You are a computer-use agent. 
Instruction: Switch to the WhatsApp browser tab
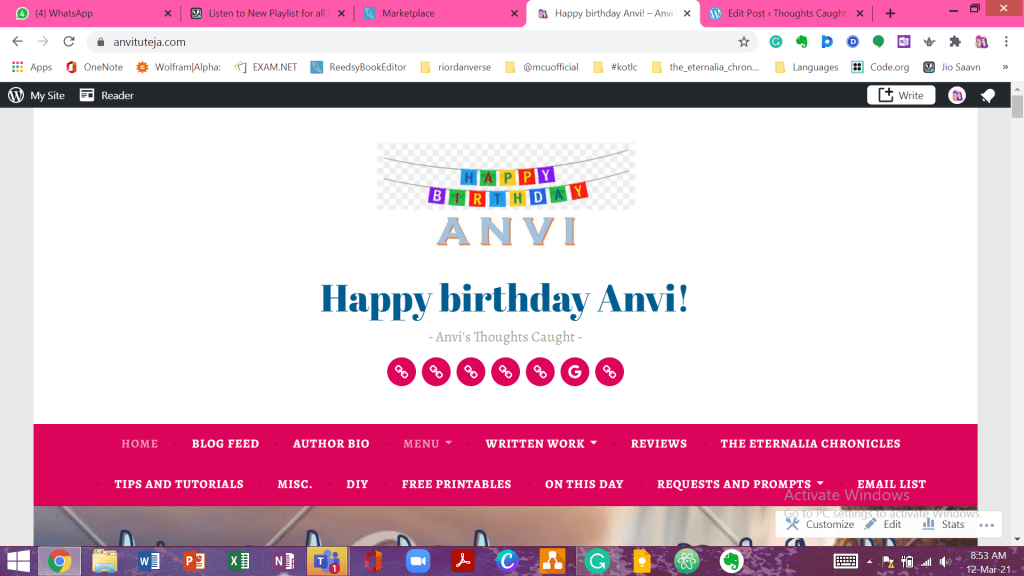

++++

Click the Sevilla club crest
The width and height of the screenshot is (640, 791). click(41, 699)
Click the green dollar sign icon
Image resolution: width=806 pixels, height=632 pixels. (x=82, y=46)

++++

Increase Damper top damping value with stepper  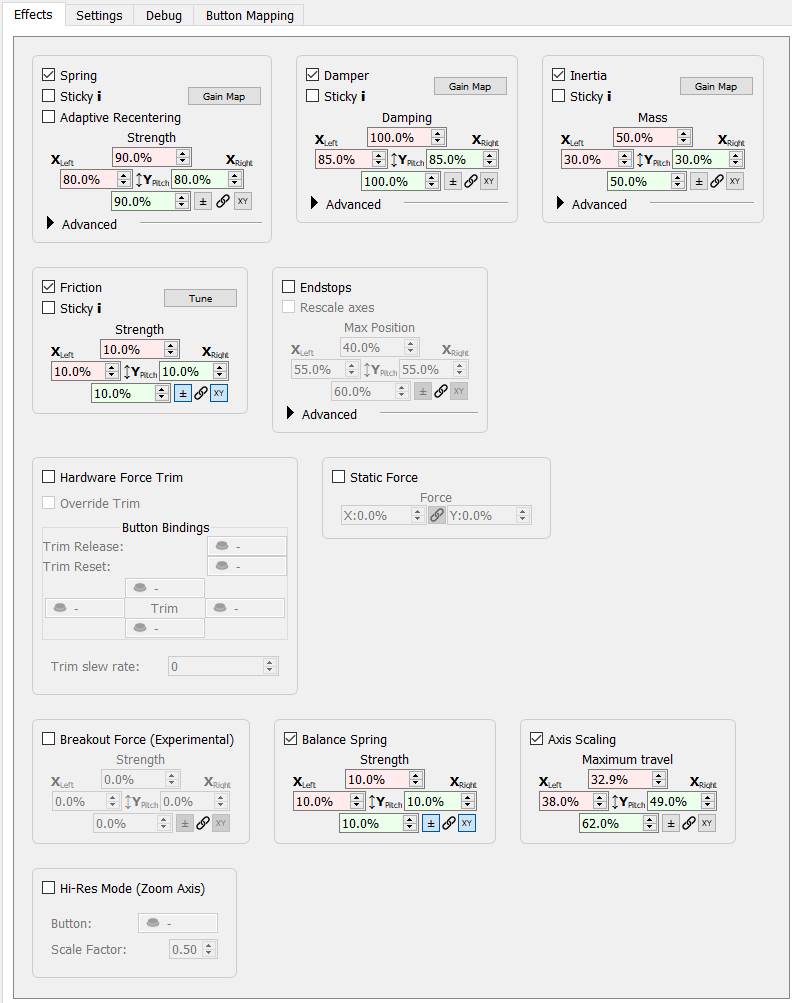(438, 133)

++++

### Requirement
From the data above, output exactly the lines between the one containing "You are a computer-use agent." and the one containing "Instruction: Switch to", counting both of them.

### Answer for this exercise
You are a computer-use agent. 
Instruction: Switch to the WhatsApp browser tab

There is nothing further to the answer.